What I know: This may/probably get worse. Worse means; more and worse headaches, more balance issues, swallowing problems, speech effected and I will eventually develop a syrnx (which sucks). The syrnx will not just go away and the only real treatment for it is decompression surgery. Sometimes this all stabilizes out and does not get worse other than the syrnx.
Options: Continue the way I am and see what happens with the sleep study. Search for other treatment options such as medications. Suck it up and do the surgery with the chance of no change or worsening post surgery.
Right now I am going to listen to Dr. Oldfield’s suggestions and ask a lot of questions. Then I will revisit this page. So off to bed with me.

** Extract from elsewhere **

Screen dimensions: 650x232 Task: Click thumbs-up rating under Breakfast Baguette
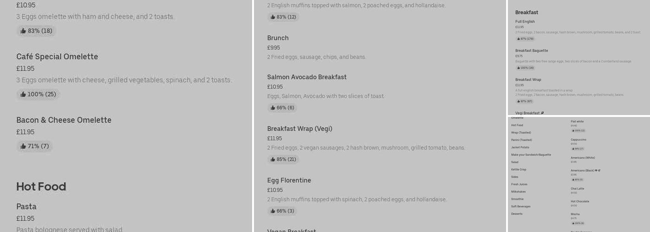click(x=525, y=68)
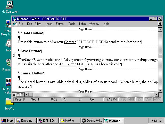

Chiaria Entry No. 4: December 31, 2008
Well it is Dec. 31, 2008 and I have agreed with Jessi to get the ball rolling toward surgery. She has been very stressed with everything going on with me lately. I now have nausea every time that I eat. Not enough to send me to the bathroom to vomit but enough to be uncomfortable and aggravated with it.
I have elected not to run Fire calls at the station unless I can do so without being in an operatational role. I feel that my balance is too bad to allow me to be in operational situations. I am afraid of falling or having a problem and getting hurt or worse, getting one of my peers hurt. My chief doesn’t want me to take medical leave. He wants me to stay involved in other ways. I can do that. It actually means a lot to me to be around the gang.
I did however get my Christmas wish. Christmas Eve and Day were pain free with minimal other problems. I was able to enjoy the kids opening presents and the rest of the family getting together. It was a terrific Christmas. Jimmy got the kids all Nerf guns that shoot the soft bullets. The adults had as much fun with them as the kids. Maggie got here cell phone which was classic. She opened everything and no phone then we called her phone and had here find it and answer.. When she answered I told here Merry Christmas and to thank her Nanny. The look on her face was the best. Jessi got me an audio book because reading for long periods causes problems. She also got me a titanium wedding band because I have bent and broken my gold one at work. It is perfect for me. She also got me a St. Christophers medal that I put on immediately. She did so good but was so worried that I wouldn’t like it. I loved the gifts they were thoughtful and expressed her need to help take care of me and make things easier and at the same time they were things that I needed and wanted. What can I say she loves me.
Anyway. I am definetly going to UPMC for surgery and for a second opinion at Cleveland Clinic. A couple of different family members have offered to help with bills like our house payment while I am off work. What a blessing. Not much else to say today so I will leave it at that.